> **What is being asked**: Return exactly the lines below, starting with the one that has "Task: Click the funnel" and going on through the one that has "Task: Click the Manual Trigger title text".

───

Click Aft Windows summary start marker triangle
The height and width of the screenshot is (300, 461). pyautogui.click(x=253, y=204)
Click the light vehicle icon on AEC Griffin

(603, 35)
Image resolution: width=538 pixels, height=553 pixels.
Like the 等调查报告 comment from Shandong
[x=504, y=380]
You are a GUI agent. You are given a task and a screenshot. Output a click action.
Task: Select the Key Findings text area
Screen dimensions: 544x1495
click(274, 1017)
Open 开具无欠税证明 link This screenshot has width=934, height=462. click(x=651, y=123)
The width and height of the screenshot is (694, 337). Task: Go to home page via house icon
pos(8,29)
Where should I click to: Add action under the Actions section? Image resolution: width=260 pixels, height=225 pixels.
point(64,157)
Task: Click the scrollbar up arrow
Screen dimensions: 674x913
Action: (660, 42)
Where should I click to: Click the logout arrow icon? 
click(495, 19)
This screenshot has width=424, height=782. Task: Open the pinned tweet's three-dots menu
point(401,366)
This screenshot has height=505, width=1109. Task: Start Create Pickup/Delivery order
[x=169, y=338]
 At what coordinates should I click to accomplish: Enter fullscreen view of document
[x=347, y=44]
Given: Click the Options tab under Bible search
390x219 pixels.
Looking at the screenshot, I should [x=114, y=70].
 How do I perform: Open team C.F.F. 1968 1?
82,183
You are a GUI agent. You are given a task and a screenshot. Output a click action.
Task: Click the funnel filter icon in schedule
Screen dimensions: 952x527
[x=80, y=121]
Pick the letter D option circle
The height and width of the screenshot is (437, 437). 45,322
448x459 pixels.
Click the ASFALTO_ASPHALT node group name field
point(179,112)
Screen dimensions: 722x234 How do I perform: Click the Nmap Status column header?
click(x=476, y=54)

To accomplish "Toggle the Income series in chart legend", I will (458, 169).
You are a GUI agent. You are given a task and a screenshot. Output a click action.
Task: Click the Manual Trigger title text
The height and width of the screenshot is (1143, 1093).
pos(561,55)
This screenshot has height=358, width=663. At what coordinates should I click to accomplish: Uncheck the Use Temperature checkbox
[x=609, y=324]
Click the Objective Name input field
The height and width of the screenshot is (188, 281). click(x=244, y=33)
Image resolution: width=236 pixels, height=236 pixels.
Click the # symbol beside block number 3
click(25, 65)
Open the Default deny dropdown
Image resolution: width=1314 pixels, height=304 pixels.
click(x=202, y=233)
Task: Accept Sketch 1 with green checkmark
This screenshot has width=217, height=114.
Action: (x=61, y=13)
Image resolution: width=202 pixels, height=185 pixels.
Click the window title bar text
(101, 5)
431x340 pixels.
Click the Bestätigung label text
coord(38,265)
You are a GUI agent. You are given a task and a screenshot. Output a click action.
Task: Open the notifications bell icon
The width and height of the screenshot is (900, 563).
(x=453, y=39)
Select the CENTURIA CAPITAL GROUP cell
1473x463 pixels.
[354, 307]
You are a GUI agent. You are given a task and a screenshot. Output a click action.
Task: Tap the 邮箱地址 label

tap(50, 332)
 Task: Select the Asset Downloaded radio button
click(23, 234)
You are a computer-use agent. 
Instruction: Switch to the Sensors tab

───

> **Task response**:
Task: Click the funnel filter icon in schedule
Screen dimensions: 952x527
[x=80, y=121]
Pick the letter D option circle
The height and width of the screenshot is (437, 437). 45,322
448x459 pixels.
Click the ASFALTO_ASPHALT node group name field
point(179,112)
Screen dimensions: 722x234 How do I perform: Click the Nmap Status column header?
click(x=476, y=54)

To accomplish "Toggle the Income series in chart legend", I will (458, 169).
You are a GUI agent. You are given a task and a screenshot. Output a click action.
Task: Click the Manual Trigger title text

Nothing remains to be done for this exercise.